Common Gap Trading Mistakes to Avoid
From my experience, these are the errors that cost traders money.
1. Chasing the Gap at the Open. The absolute worst time to enter is at 9:31 AM with a market order. The spreads are wide, and the direction is uncertain. Be patient.
2. Ignoring the Overall Market. A stock gap up into a market that's crashing is fighting a huge tide. A gap down in a roaring bull market might be an isolated, buyable dip. Always check the SPY or QQQ.
3. Assuming Partial Fill Means Full Fill. A stock gaps down $10, rallies back $8, and stalls. Many think "it's going the rest of the way." Not necessarily. That $8 fill might be all you get, and now it rolls over. Don't double down on a fading fill play.

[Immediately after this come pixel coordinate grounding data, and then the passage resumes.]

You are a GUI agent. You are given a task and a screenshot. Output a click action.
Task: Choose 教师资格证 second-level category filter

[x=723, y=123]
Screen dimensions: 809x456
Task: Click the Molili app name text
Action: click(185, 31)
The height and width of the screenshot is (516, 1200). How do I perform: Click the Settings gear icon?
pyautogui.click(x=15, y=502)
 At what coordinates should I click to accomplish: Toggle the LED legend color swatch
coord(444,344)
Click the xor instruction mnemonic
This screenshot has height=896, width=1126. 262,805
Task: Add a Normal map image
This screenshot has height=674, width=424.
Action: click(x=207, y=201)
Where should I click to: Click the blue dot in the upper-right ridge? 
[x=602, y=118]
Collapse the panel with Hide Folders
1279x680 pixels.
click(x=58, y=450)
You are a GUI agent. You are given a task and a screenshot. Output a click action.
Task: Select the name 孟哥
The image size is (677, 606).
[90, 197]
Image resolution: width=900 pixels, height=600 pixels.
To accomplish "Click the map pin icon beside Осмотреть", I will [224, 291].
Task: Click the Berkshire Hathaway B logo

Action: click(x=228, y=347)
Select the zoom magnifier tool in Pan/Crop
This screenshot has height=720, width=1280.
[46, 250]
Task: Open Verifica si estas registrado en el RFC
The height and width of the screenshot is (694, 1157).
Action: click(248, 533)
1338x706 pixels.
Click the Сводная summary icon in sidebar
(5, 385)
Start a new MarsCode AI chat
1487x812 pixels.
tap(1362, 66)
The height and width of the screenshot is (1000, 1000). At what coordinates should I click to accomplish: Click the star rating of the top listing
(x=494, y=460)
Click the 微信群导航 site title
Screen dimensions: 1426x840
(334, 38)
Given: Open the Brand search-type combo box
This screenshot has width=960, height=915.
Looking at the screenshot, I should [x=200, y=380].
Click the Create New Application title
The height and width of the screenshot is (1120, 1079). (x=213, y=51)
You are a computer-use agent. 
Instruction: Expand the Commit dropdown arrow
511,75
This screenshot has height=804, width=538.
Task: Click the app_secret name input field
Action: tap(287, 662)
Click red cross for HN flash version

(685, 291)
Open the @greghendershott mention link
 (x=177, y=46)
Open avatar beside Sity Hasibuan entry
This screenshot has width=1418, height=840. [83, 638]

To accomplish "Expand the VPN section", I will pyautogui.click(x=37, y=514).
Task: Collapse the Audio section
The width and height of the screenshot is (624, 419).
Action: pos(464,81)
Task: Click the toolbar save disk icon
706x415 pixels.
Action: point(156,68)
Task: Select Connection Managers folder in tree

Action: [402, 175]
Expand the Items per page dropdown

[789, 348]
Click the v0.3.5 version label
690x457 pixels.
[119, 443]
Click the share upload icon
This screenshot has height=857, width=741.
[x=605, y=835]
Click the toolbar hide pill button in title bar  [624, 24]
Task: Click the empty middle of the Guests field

4. Trading Illiquid Stocks. Gaps in penny stocks or low-volume names are often traps. The spread is massive, and the fill is unreliable. Stick to stocks with average daily volume in the millions.
A Hypothetical Trade Scenario: TechGuru Inc.
Let's walk through a thought experiment. TechGuru closed at $100. Overnight, they announce a partnership with a giant. Pre-market, it's trading at $115—a 15% gap up.
Pre-Market Analysis: This breaks a long-term resistance at $105. High pre-market volume. This looks like a potential breakaway gap.
The Open: It opens at $114.50. In the first hour, it trades between $113 and $116.50 on good volume. It's not filling the gap; it's building a base above it.
The Play: At 10:15 AM, it pushes past $116.50 on a volume spike. You enter long at $116.75. Your stop-loss goes at $112.90 (below the morning low and the key $113 level). Your initial target isn't a fill; it's a continuation. Maybe you look for a move to $125.
This approach waits for confirmation rather than guessing at the open.